• [Saved entries]:
◆ ◆ ◆
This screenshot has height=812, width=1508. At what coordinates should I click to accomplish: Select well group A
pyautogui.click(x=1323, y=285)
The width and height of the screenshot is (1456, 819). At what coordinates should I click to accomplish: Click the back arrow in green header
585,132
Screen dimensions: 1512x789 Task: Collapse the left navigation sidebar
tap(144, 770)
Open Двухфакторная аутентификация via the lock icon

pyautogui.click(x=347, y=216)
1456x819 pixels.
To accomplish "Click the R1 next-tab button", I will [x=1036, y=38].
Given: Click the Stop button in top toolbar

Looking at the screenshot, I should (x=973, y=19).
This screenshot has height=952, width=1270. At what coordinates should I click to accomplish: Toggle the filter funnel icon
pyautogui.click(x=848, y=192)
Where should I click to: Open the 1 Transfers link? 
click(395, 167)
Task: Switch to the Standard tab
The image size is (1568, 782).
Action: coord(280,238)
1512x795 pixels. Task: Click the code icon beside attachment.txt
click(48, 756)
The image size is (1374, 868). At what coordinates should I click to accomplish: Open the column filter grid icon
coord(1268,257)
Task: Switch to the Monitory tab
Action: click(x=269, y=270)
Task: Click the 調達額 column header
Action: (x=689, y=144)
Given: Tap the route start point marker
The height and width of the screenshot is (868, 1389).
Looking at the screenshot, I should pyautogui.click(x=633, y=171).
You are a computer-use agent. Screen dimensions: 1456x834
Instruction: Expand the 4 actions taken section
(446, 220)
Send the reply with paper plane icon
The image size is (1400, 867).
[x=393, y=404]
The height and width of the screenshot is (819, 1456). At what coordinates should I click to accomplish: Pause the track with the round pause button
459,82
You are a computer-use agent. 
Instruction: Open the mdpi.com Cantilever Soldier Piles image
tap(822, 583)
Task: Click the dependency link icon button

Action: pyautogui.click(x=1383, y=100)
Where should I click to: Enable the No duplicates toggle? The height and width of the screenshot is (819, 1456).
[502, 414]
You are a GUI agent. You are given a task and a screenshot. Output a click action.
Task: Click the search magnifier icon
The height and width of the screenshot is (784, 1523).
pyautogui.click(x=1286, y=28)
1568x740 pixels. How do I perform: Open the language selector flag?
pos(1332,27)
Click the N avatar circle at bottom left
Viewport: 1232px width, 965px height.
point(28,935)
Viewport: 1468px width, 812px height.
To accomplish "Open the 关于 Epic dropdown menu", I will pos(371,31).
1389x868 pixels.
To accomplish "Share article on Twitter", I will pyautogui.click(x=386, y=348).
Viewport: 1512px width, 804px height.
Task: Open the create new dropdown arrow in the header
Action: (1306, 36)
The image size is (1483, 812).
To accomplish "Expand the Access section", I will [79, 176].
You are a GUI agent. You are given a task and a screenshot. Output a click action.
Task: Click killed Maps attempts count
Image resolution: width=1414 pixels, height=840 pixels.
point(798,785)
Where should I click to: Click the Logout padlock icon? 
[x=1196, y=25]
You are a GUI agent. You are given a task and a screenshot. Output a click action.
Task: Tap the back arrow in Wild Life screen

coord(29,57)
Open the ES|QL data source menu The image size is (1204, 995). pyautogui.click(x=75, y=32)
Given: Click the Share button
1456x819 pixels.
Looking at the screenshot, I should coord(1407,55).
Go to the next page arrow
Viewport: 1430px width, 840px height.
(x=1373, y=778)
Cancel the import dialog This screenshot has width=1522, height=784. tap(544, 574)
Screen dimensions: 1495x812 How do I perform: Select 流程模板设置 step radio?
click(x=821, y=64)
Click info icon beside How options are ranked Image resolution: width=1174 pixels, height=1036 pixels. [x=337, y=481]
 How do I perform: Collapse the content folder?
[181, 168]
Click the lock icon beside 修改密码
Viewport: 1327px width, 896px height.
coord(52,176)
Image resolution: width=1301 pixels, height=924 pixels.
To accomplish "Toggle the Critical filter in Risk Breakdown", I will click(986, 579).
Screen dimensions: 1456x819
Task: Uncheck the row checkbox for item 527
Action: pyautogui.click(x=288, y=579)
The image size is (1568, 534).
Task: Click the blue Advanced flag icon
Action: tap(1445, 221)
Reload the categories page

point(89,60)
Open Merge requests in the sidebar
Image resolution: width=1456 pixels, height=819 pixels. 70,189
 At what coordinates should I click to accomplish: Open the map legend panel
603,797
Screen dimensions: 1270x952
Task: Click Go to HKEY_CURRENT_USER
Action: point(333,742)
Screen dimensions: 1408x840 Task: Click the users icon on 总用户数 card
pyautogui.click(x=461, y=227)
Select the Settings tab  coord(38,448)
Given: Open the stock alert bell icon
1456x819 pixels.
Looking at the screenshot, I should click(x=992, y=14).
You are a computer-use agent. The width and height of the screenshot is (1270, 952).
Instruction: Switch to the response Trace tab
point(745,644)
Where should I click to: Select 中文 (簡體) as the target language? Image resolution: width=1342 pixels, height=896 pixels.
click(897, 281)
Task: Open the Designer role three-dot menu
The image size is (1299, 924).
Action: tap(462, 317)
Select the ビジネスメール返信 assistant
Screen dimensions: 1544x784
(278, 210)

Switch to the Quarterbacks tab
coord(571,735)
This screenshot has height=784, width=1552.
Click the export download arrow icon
◆ ◆ ◆
• [Problem statement]: Without altering a single character, write out every record above.

• [Your response]:
This screenshot has height=812, width=1508. At what coordinates should I click to accomplish: Select well group A
pyautogui.click(x=1323, y=285)
The width and height of the screenshot is (1456, 819). At what coordinates should I click to accomplish: Click the back arrow in green header
585,132
Screen dimensions: 1512x789 Task: Collapse the left navigation sidebar
tap(144, 770)
Open Двухфакторная аутентификация via the lock icon

pyautogui.click(x=347, y=216)
1456x819 pixels.
To accomplish "Click the R1 next-tab button", I will [x=1036, y=38].
Given: Click the Stop button in top toolbar

Looking at the screenshot, I should (x=973, y=19).
This screenshot has height=952, width=1270. At what coordinates should I click to accomplish: Toggle the filter funnel icon
pyautogui.click(x=848, y=192)
Where should I click to: Open the 1 Transfers link? 
click(395, 167)
Task: Switch to the Standard tab
The image size is (1568, 782).
Action: coord(280,238)
1512x795 pixels. Task: Click the code icon beside attachment.txt
click(48, 756)
The image size is (1374, 868). At what coordinates should I click to accomplish: Open the column filter grid icon
coord(1268,257)
Task: Switch to the Monitory tab
Action: click(x=269, y=270)
Task: Click the 調達額 column header
Action: (x=689, y=144)
Given: Tap the route start point marker
The height and width of the screenshot is (868, 1389).
Looking at the screenshot, I should pyautogui.click(x=633, y=171).
You are a computer-use agent. Screen dimensions: 1456x834
Instruction: Expand the 4 actions taken section
(446, 220)
Send the reply with paper plane icon
The image size is (1400, 867).
[x=393, y=404]
The height and width of the screenshot is (819, 1456). At what coordinates should I click to accomplish: Pause the track with the round pause button
459,82
You are a computer-use agent. 
Instruction: Open the mdpi.com Cantilever Soldier Piles image
tap(822, 583)
Task: Click the dependency link icon button

Action: pyautogui.click(x=1383, y=100)
Where should I click to: Enable the No duplicates toggle? The height and width of the screenshot is (819, 1456).
[502, 414]
You are a GUI agent. You are given a task and a screenshot. Output a click action.
Task: Click the search magnifier icon
The height and width of the screenshot is (784, 1523).
pyautogui.click(x=1286, y=28)
1568x740 pixels. How do I perform: Open the language selector flag?
pos(1332,27)
Click the N avatar circle at bottom left
Viewport: 1232px width, 965px height.
point(28,935)
Viewport: 1468px width, 812px height.
To accomplish "Open the 关于 Epic dropdown menu", I will pos(371,31).
1389x868 pixels.
To accomplish "Share article on Twitter", I will pyautogui.click(x=386, y=348).
Viewport: 1512px width, 804px height.
Task: Open the create new dropdown arrow in the header
Action: (1306, 36)
The image size is (1483, 812).
To accomplish "Expand the Access section", I will [79, 176].
You are a GUI agent. You are given a task and a screenshot. Output a click action.
Task: Click killed Maps attempts count
Image resolution: width=1414 pixels, height=840 pixels.
point(798,785)
Where should I click to: Click the Logout padlock icon? 
[x=1196, y=25]
You are a GUI agent. You are given a task and a screenshot. Output a click action.
Task: Tap the back arrow in Wild Life screen

coord(29,57)
Open the ES|QL data source menu The image size is (1204, 995). pyautogui.click(x=75, y=32)
Given: Click the Share button
1456x819 pixels.
Looking at the screenshot, I should coord(1407,55).
Go to the next page arrow
Viewport: 1430px width, 840px height.
(x=1373, y=778)
Cancel the import dialog This screenshot has width=1522, height=784. tap(544, 574)
Screen dimensions: 1495x812 How do I perform: Select 流程模板设置 step radio?
click(x=821, y=64)
Click info icon beside How options are ranked Image resolution: width=1174 pixels, height=1036 pixels. [x=337, y=481]
 How do I perform: Collapse the content folder?
[181, 168]
Click the lock icon beside 修改密码
Viewport: 1327px width, 896px height.
coord(52,176)
Image resolution: width=1301 pixels, height=924 pixels.
To accomplish "Toggle the Critical filter in Risk Breakdown", I will click(986, 579).
Screen dimensions: 1456x819
Task: Uncheck the row checkbox for item 527
Action: pyautogui.click(x=288, y=579)
The image size is (1568, 534).
Task: Click the blue Advanced flag icon
Action: tap(1445, 221)
Reload the categories page

point(89,60)
Open Merge requests in the sidebar
Image resolution: width=1456 pixels, height=819 pixels. 70,189
 At what coordinates should I click to accomplish: Open the map legend panel
603,797
Screen dimensions: 1270x952
Task: Click Go to HKEY_CURRENT_USER
Action: point(333,742)
Screen dimensions: 1408x840 Task: Click the users icon on 总用户数 card
pyautogui.click(x=461, y=227)
Select the Settings tab  coord(38,448)
Given: Open the stock alert bell icon
1456x819 pixels.
Looking at the screenshot, I should click(x=992, y=14).
You are a computer-use agent. The width and height of the screenshot is (1270, 952).
Instruction: Switch to the response Trace tab
point(745,644)
Where should I click to: Select 中文 (簡體) as the target language? Image resolution: width=1342 pixels, height=896 pixels.
click(897, 281)
Task: Open the Designer role three-dot menu
The image size is (1299, 924).
Action: tap(462, 317)
Select the ビジネスメール返信 assistant
Screen dimensions: 1544x784
(278, 210)

Switch to the Quarterbacks tab
coord(571,735)
This screenshot has height=784, width=1552.
Click the export download arrow icon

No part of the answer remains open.